Dr. Robert Melton, a former Monterey County health officer, said that working for nearly two decades with Bay Area public health giants taught him tremendous lessons. “Camaraderie is important in maintaining the energy to be able to focus on the common good, through good and bad,” he said.

That close-knit relationship among the 13 health officers — representing counties stretching across a large swath of Northern California from Napa to Monterey — continues to this day. Collectively, their public health actions touch about 8.5 million people.

They meet monthly and communicate regularly on Slack, a messaging app. Their diverse backgrounds and expertise, especially in an era of funding cuts, provide a deep well of public health knowledge from which to draw. Together, the group has joined forces to combat youth vaping, air pollution and measles outbreaks.

And they have also tackled various influenza scares, which is why they had an emergency response blueprint at the ready when cases of what would later be called COVID-19 first cropped up in Wuhan, China.

“We spent a couple years as a region thinking about pandemic planning, and that really helped us come a long way thinking about these policies for COVID-19,” said Dr. Erica Pan, the interim health officer for Alameda County.

So when they jumped on the call that Sunday, they were already in mid-conversation about how to respond. They brought their lawyers and, working into the predawn hours, translated their lockdown plan into legalese, one that would be enforceable with fines and misdemeanor charges.

They would make prime-time announcements across the region the next day, alongside elected officials. “This is not the moment for half-measures,” said San Jose Mayor Sam Liccardo. “History won’t forgive us for waiting an hour more.”

At first, the stay-at-home order applied just to the “Big Seven” counties surrounding the San Francisco Bay, whose officers peeled off from the larger group to issue it first. They shared their model ordinance with the others, who quickly followed.

Dr. Gail Newel, an OB-GYN and Santa Cruz County’s health officer, is not an infectious disease expert. She has relied heavily on the group’s expertise throughout her career, and especially now.

“It’s this incredible bank of knowledge and wisdom and experience that’s freely shared among the members,” she said. “And the whole Bay Area benefits by that shared knowledge bank.”

Roughly one month after they made the unprecedented decision to close the local economy, the risk seems to have paid off. It will be years before researchers have fully analyzed its impact, but officials across the Bay Area are cautiously optimistic. Others haven’t been so lucky.

Though there are important differences between the two regions, New York City, which issued a stay-at-home order four days after the Bay Area, saw its hospitals completely overwhelmed and had recorded more than 14,600 deaths as of Monday.

By comparison, the counties represented by the alliance have documented more than 215 deaths and hospitals haven’t been overtaken by a surge. In fact, hospitals brought online specifically to accommodate an overflow of patients are sitting largely empty.

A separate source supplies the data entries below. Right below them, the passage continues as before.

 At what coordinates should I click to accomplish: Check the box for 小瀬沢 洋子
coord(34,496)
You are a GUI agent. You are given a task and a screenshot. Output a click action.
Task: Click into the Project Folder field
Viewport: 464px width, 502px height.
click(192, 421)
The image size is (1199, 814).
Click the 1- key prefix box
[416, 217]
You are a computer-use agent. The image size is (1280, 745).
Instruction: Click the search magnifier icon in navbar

Even within California, communities that waited to issue lockdown orders have emerged as COVID-19 hot spots, including Los Angeles, where Mayor Eric Garcetti followed suit three days after the Bay Area.

Internally, some of the Bay Area health officials have wondered if they made the right call. But “anytime I have any doubt, I just read another news report from New York or Detroit or New Orleans,” said Dr. Chris Farnitano, Contra Costa County’s health officer.

And the close-knit band is already undertaking its next task: reopening the economy without causing another spike in cases.

Before the orders are lifted, the officials say there must be rapid, widespread testing across the population. They want to hire disease investigators by the hundreds, if not the thousands, to trace the virus and quarantine those who have been infected. And until there is a vaccine, they may ask people to wear masks in public and continue social distancing, even in bars, restaurants and schools when they reopen.

“I was concerned that we might get a lot of resistance and it might get interpreted as alarmist and overreach,” said Marin County’s Willis. “Time has shown that it was really a vital step to take when we took it.”